Under Supplemental Rule B, "[i]f a defendant is not found within the district when a verified complaint praying for attachment and the [required affidavits] are filed, a verified complaint may contain a prayer for process to attach the defendant's tangible or intangible personal property—up to the amount sued for—in the hands of garnishees named in the process." Fed. R. Civ. P. Supp. R. B(1)(a). If the complainant meets "the filing and service requirements of Rules B and E, an attachment should issue if the plaintiff shows that 1) it has a valid prima facie admiralty claim against the defendant; 2) the defendant cannot be found within the district; 3) the defendant's property may be found within the district; and 4) there is no statutory or maritime law bar to the attachment." Aqua Stoli Shipping Ltd. v. Gardner Smith Pty Ltd. , 460 F.3d 434, 445 (2d Cir. 2006).

A defendant will be considered "found" within the district in which the plaintiff brings its action if (1) the defendant "can be found within the district in terms of jurisdiction" and (2) if the defendant "can be found for service of process." STX Panocean (UK) Co. v. Glory Wealth Shipping Pte Ltd. , 560 F.3d 127, 130 (2d Cir. 2009). The first prong, in other words, requires the defendant to have sufficient contacts with the district to meet minimum due process standards. See Sea Route, Ltd. v. Nat'l Bag & Trading Co., No. 07-CV-3873, 2007 WL 2782755, at *2–3, 2007 U.S. Dist. LEXIS 70617, at *7 (E.D.N.Y. Sept. 24, 2007) (Sifton, J.).

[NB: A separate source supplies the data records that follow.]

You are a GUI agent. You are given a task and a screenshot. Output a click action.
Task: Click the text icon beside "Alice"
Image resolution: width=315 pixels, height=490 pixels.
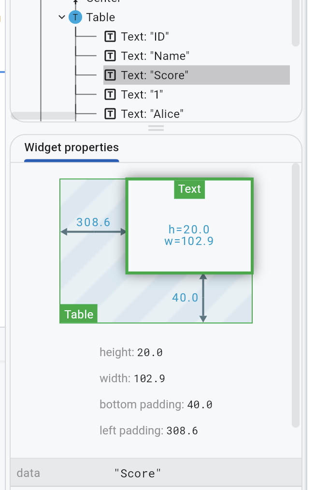pyautogui.click(x=110, y=114)
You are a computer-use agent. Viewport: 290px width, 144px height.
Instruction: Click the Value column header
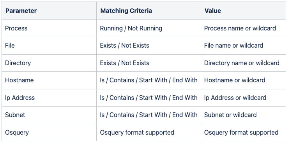pos(243,11)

However, "[w]henever property is arrested or attached, any person claiming an interest in it shall be entitled to a prompt hearing at which the plaintiff shall be required to show why the arrest or attachment should not be vacated or other relief granted consistent with" the Supplemental Rules. Fed. R. Civ. P. Supp. R. E(4)(f); see J.K. Int'l, Pty., Ltd. v. Agriko S.A.S. , No. 06-CV-13259, 2007 WL 485435, at *2 (S.D.N.Y. Feb. 13, 2007) (Karas, J.).

Specifically, the Court "must vacate an attachment if the plaintiff fails to sustain his burden of showing that he has satisfied the requirements of Rules B and E." Aqua Stoli , 460 F.3d at 444. In addition, the Court "may vacate the attachment if the defendant shows at the Rule E hearing that 1) the defendant is subject to suit in a convenient adjacent jurisdiction; 2) the plaintiff could obtain in personam jurisdiction over the defendant in the district where the plaintiff is located; or 3) the plaintiff has already obtained sufficient security for the potential judgment, by attachment or otherwise." Id. at 445. b. Application

Because JMB Shipping has a valid prima facie admiralty claim against Unico Marine, Unico Marine has property in the Eastern District of New York, and there is no statutory or maritime law bar to the attachment, the only Aqua Stoli factor presently in dispute is whether Defendant can be found within the district. JMB Shipping must therefore demonstrate that Unico Marine cannot be "found within the district in terms of jurisdiction" or "found for service of process." STX Panocean , 560 F.3d at 130.

Although "[f]ederal law defines the requirements necessary for satisfaction of Rule B ... federal courts look to the relevant state law to determine if those requirements are met." Id. at 131-32. Under New York law, while "an agreement to arbitrate disputes in New York constitutes consent to personal jurisdiction in New York." Shalik v. Coleman , 111 A.D.3d 816, 975 N.Y.S.2d 741 (2013) ; see also Zurich Ins. Co. v. R. Elec., Inc. , 5 A.D.3d 338, 773 N.Y.S.2d 560 (2004) ("Because the arbitration clause, which selects New York as the place of arbitration, is valid, New York has personal jurisdiction over respondent, and is a convenient forum as a matter of law.").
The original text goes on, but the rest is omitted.